St Ives Rugby Club had its birth in April 1957 when “a motley team of 12 year olds trooped onto the field to inaugurate the Saints tradition”. At this time, St Ives was still a largely rural community made up of market gardens and orchards. The intervening years have seen a remarkable transformation from this humble beginning to one of the strongest, most consistent and most successful Rugby clubs in existence.
The Club was established at a meeting of interested fathers, mainly from St Ives Central Public School, at the home of Ray Badger in Memorial Ave, St Ives. The meeting was called by Fred Layton and John Carroll in response to Gordon Rugby Club's “Learn to Play Rugby” promotion at the time. Having canvassed all the local schools, Fred and John then called a meeting at St Ives Central Public School to launch St Ives Rugby Club to the Community.
The original Committee elected were: President Fred Layton, Secretary Sam McNamee, Treasurer Ray Badger along with Fred White, Joe Davis, Norm Johnston and Barney McKay. Early Club meetings were held in churches, schoolrooms or often in private homes.
An Under 12 Team was fielded in the Gordon Junior Rugby competition with play commencing in 1957. The first training run was on Turramurra Memorial Oval before the Club moved on to play our first competition games on the St Ives Village Green adjacent to where the community hall now stands.
The founding President, Fred Layton, was inspirational in the amount of time and effort he put in to our Club, arranging to pick up and deliver boys to and from their homes on both training and playing days as well as canvassing all the local businesses for assistance by way of donations of trophies and incentives. Milkshakes and chocolate frogs at the local delicatessen were very popular.
The dedication of Fred Layton was vital to the survival of the Club, which was incorporated with the Terrey Hills Club until the late 60s. He remained Club President for ten crucial years.
In 1958 we fielded our first Under 10 team and the Club's motto was 'YOU PLAY FIRST RATE IF YOU START AT EIGHT'.
The Club needed to grow so Fred went further afield and enlisted boys from Terrey Hills including an orchardist, Jack Hanlen, who had 6 sons and a truck he used to carry the boys into St Ives for training and games each week. Next came Clive Thompson from Terrey Hills and his 2 sons, Clem and Reg, and their friends who made up an Under 14 Team.
Whilst a struggle at the outset, the rapid growth of the district as a suburban area in the mid 1960s saw a tremendous growth in junior ranks. 1959 saw the Club win its first premiership through the Under 10s. In 1963-64 the Club won the Conway Cup for the most successful junior club in N.S.W. The Under 18s won the premiership and the Under 21s were narrowly beaten in their Grand Final this year. The Saints winning habit was well underway.

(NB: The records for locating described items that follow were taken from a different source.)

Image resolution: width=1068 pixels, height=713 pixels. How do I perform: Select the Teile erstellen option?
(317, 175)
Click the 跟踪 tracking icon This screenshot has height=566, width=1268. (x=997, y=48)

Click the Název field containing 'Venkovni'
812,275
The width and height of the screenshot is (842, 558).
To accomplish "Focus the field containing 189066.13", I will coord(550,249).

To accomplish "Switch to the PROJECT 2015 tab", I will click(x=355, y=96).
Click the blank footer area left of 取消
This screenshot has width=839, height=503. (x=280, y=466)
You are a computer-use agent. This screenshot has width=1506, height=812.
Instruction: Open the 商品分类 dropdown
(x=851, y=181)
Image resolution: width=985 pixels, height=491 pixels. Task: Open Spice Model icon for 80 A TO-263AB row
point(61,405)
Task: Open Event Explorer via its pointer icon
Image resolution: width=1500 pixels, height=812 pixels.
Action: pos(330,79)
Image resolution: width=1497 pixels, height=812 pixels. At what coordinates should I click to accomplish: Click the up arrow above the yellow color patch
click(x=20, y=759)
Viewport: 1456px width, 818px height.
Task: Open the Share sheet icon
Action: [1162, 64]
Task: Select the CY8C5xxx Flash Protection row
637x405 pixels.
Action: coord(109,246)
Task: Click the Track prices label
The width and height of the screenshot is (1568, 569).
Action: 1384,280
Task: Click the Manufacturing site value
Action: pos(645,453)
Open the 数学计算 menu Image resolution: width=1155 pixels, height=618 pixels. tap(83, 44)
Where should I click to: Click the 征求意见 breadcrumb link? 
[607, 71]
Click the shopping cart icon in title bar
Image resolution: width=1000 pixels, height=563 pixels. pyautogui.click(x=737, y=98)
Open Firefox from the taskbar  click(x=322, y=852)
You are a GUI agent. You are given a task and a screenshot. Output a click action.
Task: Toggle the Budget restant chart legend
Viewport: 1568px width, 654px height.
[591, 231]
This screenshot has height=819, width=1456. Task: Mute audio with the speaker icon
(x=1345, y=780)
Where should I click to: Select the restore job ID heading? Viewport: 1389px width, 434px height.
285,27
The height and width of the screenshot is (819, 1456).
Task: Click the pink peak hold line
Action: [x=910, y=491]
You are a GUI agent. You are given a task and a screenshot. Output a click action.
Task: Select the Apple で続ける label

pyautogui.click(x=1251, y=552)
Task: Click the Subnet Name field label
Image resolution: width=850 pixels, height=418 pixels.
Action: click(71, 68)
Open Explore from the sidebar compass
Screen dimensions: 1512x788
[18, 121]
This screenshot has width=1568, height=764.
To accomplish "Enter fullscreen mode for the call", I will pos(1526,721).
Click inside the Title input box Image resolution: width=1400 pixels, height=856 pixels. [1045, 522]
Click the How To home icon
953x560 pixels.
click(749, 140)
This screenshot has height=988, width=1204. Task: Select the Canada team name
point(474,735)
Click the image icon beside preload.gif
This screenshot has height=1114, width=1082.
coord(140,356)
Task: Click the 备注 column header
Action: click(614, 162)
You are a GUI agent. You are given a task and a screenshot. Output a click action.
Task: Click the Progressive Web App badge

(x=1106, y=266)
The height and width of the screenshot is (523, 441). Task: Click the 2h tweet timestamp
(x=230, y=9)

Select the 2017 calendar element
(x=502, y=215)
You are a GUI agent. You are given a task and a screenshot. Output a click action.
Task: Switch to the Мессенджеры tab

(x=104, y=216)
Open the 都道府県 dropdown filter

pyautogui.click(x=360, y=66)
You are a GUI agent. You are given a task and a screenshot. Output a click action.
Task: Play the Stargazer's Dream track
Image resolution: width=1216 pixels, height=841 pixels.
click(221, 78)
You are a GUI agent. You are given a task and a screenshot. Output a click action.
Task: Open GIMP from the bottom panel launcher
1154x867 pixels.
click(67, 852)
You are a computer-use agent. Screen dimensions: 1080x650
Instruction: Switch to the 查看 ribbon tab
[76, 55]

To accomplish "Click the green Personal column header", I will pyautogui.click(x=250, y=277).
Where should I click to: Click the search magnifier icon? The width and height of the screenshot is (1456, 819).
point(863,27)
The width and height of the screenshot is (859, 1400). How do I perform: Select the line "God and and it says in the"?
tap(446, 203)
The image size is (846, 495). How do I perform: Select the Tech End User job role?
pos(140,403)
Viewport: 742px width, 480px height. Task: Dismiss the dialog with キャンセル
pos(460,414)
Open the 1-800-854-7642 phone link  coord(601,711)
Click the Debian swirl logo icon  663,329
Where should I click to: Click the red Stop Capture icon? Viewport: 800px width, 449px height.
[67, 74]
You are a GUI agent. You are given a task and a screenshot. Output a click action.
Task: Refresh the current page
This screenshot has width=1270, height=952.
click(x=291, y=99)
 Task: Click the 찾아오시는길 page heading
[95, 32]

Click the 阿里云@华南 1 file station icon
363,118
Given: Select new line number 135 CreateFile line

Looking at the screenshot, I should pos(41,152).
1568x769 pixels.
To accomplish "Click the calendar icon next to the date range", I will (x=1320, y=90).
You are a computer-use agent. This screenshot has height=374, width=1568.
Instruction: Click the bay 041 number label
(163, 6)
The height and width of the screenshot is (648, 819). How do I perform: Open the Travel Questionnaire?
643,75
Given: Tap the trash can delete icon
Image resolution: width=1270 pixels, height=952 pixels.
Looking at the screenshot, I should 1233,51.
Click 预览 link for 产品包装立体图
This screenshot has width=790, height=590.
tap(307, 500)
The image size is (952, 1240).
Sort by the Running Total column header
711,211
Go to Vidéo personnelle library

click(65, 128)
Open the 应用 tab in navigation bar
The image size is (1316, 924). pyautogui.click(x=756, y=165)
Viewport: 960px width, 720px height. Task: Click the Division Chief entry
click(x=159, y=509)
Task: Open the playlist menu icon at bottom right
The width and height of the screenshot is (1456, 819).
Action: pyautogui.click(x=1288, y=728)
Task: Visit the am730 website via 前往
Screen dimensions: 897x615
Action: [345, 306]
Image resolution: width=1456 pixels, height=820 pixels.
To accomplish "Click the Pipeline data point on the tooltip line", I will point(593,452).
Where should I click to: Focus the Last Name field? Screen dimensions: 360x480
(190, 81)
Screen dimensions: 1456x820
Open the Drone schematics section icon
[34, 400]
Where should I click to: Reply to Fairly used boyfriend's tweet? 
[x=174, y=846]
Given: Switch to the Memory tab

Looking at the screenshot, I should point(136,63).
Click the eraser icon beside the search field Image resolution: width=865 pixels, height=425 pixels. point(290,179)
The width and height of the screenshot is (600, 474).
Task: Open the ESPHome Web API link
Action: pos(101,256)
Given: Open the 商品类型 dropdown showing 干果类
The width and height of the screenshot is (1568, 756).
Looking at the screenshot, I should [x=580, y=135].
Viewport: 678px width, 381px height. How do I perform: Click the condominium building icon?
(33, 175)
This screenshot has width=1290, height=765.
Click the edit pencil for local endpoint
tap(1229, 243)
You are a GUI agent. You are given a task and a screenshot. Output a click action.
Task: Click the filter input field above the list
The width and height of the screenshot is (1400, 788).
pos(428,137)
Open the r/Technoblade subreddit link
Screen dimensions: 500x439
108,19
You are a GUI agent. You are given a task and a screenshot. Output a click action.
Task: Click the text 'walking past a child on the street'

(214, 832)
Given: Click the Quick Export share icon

In 1965-66, the Club fielded eight Under 8 teams and one or two teams in each age group to Under 21s. Home games were played at Hassall Park, then a “gibber” ground, half its present size.
In 1967 the Club elected John Zampa as President and "The Godfather" as he was affectionately known, continued on the good work of his predecessors with his own band of supporters.
In 1967 St Ives entered its first team into the Sub-district competition and so began the rise of St Ives Rugby Club as a force in Subbies Rugby. In 1969 this became two teams. One name that was more than instrumental in that era was the late and great Barney McKay, a true legend of our Club. The Sub-district teams went from strength to strength, winning their first premiership, the McLean Cup, in 1972 and the Barraclough Cup in 1973, a win that saw the Club’s promotion to Division One.
In 1971 with the Juniors continuing to be a powerhouse in local Rugby and now 2 teams in the Subbies Competition, John Zampa and his supporters set about building our clubhouse at Hassall Park over the top of the existing two change rooms. This was indeed an amazing feat considering the difficulties dealing with councils of the time. Since then the Clubhouse has been extended several times and stands today as a testament to all those involved over many years. It is the envy of all visiting clubs.
In 1973, the Club sent its first contingent of two teams, the Under 15s and 16s, to New Zealand, a tradition that has endured to the present.
In 1974 and 1976, the Kentwell Cup was won and the following year 21st birthday celebrations were held in Willoughby Town Hall. The St Ives Rugby Club had certainly come of age. It was independent, being responsible for its own finances and for the running of its own clubhouse and it was having a great deal of success on the paddock in both the Junior and Senior Divisions. The then Life Patron, John “The Godfather” Zampa, wrote: "In a venture such as this, success depends on people, people who are prepared to give their time, people who don’t just stand back and knock, but who are prepared to give it a go. The Club has these people so we can look forward to a good future.”
These words have proved prophetic as the Club has developed from 1977 to the present. As the Club has enjoyed 30th and 40th year celebrations, it has enjoyed many more premierships and has seen the substantial upgrading of its facilities.
Demographic changes saw junior numbers drop in the early 1980s, a slide that was arrested with the game’s increased profile with the local staging of the inaugural World Cup in 1987 and Australia’s success in the 1991 World Cup Final.
In the mid 1990s player numbers for the Club topped 350 again, a level maintained to the present. A healthy relationship between the Rugby Club and the St Ives Cricket Club has flourished, providing use of the clubhouse for the cricketers, many of whom are members of the Rugby Club, filling “the summer void”.
Over the years, St. Ives has maintained its level of representation in representatives, both in Juniors and Seniors. The Premierships have also continued to flow.
With over 50 years behind us, St Ives Rugby Club has good cause to reiterate the Godfather’s claim of more than thirty years ago, “we can look forward to a good future”.